§ **Selection**:

Europe’s policymakers, it was alleged, lacked the fortitude to enforce the Maastricht rules or respond decisively to the crisis. David Ignatius, writing in the Washington Post, called Europe “a riderless horse... an economic never-never land,” whose leaders were “trying desperately to avoid the political day of reckoning.”1 The “concise explanation... for such an abject failure,” the Wall Street Journal said, “is that talking is easy, doing is much harder.”2 The Boston Globe suggested that it might be time to acknowledge that the eurozone was “a well intentioned but failed experiment,” doomed by the immaturity of its institutions and leaders.3 Barely contained within these criticisms was self-satisfaction with US federal arrangements, which seemed to do a better job of avoiding overspending by state governments and providing a coherent response to internal economic crises.

However, US commentators forgot one important fact: the United States went through a similar crisis early in its own history which was also typified by confusion, delay and discord about the appropriate role of central institutions. This was the crisis of 1837-1848: a series of events that began with the bursting of an asset bubble, followed by a banking collapse, followed next by a depression and defaults by eight of the country’s twenty-six state governments. It was only as a result of this crisis that the United States acquired institutional and political features which make it easier to avoid the difficulties that confront the European Union today.

During this crisis, the United States was thrown into political turmoil so deep that some observers wondered whether the federation would survive. Economic decline threatened civil order and national unity because governments had relied so heavily on economic expansion to paper over fundamental differences between classes and regions about the fair distribution of wealth. Within the states, newly enfranchised voters were reluctant to accept the sacrifices necessary to regain the trust of foreign lenders. In Washington, policymakers were stymied by profound disagreement about the role of federal institutions in fiscal and monetary policy. Stagnation also compromised the ability of central authorities to aid distressed state governments.

Collected data:
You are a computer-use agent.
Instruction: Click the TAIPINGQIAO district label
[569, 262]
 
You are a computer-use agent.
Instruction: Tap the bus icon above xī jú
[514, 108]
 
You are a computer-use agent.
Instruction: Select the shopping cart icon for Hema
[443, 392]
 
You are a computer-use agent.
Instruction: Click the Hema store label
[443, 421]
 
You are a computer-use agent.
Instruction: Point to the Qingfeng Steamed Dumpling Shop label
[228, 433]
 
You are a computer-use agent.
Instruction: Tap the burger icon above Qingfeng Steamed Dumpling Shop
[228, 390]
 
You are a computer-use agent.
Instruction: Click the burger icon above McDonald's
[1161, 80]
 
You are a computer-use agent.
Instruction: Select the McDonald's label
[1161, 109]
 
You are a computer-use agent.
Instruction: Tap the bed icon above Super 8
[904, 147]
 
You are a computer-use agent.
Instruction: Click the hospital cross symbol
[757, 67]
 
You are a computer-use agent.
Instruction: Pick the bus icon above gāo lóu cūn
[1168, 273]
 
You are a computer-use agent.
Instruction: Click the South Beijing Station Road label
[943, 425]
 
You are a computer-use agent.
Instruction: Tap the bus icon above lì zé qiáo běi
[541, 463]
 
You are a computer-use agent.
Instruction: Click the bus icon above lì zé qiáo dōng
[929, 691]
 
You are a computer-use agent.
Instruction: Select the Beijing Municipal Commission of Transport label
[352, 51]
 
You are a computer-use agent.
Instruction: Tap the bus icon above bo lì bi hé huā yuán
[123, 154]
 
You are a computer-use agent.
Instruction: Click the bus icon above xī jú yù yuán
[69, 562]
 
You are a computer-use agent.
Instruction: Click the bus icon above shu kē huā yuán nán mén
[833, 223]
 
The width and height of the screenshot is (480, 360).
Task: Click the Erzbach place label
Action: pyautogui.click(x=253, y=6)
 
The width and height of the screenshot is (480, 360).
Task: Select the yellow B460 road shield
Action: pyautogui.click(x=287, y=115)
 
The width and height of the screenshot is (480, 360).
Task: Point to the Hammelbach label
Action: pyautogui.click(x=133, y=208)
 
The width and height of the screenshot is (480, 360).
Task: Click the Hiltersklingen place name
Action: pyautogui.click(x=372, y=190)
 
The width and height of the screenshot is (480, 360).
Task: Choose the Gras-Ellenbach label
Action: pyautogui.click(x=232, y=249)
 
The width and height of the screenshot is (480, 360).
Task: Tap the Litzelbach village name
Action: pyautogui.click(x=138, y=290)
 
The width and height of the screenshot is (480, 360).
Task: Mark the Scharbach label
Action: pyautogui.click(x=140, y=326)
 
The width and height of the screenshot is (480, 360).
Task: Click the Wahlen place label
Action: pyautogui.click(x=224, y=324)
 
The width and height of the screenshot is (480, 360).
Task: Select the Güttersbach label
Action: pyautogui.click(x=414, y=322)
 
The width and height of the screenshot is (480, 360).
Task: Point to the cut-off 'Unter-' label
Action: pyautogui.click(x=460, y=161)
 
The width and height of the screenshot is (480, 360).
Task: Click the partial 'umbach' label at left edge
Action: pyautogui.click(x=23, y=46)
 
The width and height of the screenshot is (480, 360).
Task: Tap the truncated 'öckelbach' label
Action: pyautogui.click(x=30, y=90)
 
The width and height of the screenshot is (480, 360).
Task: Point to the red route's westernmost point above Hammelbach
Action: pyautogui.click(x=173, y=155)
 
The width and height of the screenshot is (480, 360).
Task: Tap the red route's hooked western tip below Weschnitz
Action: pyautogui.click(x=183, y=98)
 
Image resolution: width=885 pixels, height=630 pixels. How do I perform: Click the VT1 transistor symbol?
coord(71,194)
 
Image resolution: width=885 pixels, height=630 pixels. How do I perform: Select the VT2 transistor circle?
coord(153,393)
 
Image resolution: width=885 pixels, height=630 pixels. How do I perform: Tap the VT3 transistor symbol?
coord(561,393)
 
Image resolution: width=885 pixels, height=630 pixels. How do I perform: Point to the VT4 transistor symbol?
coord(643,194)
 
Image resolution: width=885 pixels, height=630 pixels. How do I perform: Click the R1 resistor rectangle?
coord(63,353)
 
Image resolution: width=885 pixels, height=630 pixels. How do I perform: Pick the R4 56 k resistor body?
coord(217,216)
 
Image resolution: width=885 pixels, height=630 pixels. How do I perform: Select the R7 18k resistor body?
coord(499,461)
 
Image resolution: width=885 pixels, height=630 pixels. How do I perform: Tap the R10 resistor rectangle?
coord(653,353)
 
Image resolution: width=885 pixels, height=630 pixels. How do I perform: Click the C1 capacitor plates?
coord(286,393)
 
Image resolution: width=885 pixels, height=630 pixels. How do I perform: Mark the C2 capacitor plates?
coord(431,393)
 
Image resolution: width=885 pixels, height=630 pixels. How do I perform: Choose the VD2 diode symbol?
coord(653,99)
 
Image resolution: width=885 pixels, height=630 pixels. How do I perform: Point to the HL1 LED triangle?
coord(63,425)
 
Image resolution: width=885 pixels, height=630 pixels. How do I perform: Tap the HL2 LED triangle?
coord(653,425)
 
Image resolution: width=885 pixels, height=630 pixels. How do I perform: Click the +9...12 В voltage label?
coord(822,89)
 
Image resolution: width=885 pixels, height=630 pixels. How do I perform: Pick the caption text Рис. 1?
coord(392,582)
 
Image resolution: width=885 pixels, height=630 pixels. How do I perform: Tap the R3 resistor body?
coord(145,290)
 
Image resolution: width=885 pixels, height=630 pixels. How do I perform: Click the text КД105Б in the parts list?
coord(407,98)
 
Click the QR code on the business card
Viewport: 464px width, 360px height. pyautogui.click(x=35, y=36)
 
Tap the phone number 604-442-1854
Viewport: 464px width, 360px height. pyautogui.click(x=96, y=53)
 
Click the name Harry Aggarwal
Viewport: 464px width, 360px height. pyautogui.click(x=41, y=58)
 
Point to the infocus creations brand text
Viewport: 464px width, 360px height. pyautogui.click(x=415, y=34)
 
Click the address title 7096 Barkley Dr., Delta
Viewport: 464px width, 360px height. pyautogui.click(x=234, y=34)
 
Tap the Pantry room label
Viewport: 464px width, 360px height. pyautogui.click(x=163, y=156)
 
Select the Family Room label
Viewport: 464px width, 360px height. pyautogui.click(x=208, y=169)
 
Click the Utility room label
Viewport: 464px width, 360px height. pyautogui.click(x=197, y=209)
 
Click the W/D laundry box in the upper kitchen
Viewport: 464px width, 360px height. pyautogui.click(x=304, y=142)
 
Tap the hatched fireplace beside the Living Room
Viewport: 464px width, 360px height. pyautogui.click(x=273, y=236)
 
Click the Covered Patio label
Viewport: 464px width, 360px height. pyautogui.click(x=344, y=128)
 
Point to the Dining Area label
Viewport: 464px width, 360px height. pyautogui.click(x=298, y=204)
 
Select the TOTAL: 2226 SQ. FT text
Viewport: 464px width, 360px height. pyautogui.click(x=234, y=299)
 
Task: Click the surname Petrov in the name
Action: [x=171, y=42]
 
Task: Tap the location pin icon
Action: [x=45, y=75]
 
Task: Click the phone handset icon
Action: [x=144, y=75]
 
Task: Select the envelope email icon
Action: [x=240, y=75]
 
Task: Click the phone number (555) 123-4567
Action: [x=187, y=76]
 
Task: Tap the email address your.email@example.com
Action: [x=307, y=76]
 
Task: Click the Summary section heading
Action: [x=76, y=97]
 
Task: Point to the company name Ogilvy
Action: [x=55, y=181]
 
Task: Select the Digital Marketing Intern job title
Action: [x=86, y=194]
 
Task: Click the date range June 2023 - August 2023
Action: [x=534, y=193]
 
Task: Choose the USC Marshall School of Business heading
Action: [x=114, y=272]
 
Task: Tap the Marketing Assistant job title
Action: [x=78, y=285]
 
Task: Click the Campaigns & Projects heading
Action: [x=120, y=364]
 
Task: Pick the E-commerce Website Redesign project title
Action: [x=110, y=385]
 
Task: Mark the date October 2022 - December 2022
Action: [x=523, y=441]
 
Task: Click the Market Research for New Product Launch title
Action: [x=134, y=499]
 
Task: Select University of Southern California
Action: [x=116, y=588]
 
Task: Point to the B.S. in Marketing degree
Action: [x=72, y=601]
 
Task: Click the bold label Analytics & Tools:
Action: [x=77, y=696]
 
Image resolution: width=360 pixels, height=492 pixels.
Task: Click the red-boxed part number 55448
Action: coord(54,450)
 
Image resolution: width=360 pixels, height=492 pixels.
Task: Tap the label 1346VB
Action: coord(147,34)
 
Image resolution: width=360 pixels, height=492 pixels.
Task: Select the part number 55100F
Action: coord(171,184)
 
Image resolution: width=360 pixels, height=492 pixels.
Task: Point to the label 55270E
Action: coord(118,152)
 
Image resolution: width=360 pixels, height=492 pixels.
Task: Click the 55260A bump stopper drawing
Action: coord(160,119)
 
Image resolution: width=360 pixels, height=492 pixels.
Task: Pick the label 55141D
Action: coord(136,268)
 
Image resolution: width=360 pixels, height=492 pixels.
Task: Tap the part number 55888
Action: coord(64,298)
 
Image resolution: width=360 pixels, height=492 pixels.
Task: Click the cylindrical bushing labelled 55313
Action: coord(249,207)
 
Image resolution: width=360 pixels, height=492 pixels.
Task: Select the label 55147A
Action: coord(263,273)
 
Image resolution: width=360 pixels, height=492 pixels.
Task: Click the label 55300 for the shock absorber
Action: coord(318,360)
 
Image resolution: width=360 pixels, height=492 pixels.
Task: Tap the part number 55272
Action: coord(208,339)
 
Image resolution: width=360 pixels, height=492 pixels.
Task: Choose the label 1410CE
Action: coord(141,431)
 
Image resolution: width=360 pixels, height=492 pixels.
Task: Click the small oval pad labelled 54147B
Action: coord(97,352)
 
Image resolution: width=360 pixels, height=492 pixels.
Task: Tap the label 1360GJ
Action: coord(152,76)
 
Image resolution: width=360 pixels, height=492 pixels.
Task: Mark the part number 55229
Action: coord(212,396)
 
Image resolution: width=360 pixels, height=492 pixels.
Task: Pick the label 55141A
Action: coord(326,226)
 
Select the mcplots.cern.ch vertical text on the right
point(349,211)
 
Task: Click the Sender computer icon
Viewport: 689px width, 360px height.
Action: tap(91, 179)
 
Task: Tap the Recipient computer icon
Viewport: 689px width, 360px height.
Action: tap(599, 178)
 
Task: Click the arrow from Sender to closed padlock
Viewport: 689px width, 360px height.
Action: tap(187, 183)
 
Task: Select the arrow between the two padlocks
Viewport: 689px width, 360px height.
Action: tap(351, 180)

§ **Tasks**:
(a) Translate this sentence from the passage on the eurozone crisis into Spanish: "During this crisis, the United States was thrown into political turmoil so deep that some observers wondered whether the federation would survive."
(b) Reproduce the passage on the eurozone crisis from "Europe’s policymakers, it" up to and including "internal economic crises.", swapping "eurozone" for "euro area".

§ **Task-by-task answers**:
(a) Durante esta crisis, Estados Unidos se vio sumido en una agitación política tan profunda que algunos observadores se preguntaron si la federación sobreviviría.

(b)
Europe’s policymakers, it was alleged, lacked the fortitude to enforce the Maastricht rules or respond decisively to the crisis. David Ignatius, writing in the Washington Post, called Europe “a riderless horse... an economic never-never land,” whose leaders were “trying desperately to avoid the political day of reckoning.”1 The “concise explanation... for such an abject failure,” the Wall Street Journal said, “is that talking is easy, doing is much harder.”2 The Boston Globe suggested that it might be time to acknowledge that the euro area was “a well intentioned but failed experiment,” doomed by the immaturity of its institutions and leaders.3 Barely contained within these criticisms was self-satisfaction with US federal arrangements, which seemed to do a better job of avoiding overspending by state governments and providing a coherent response to internal economic crises.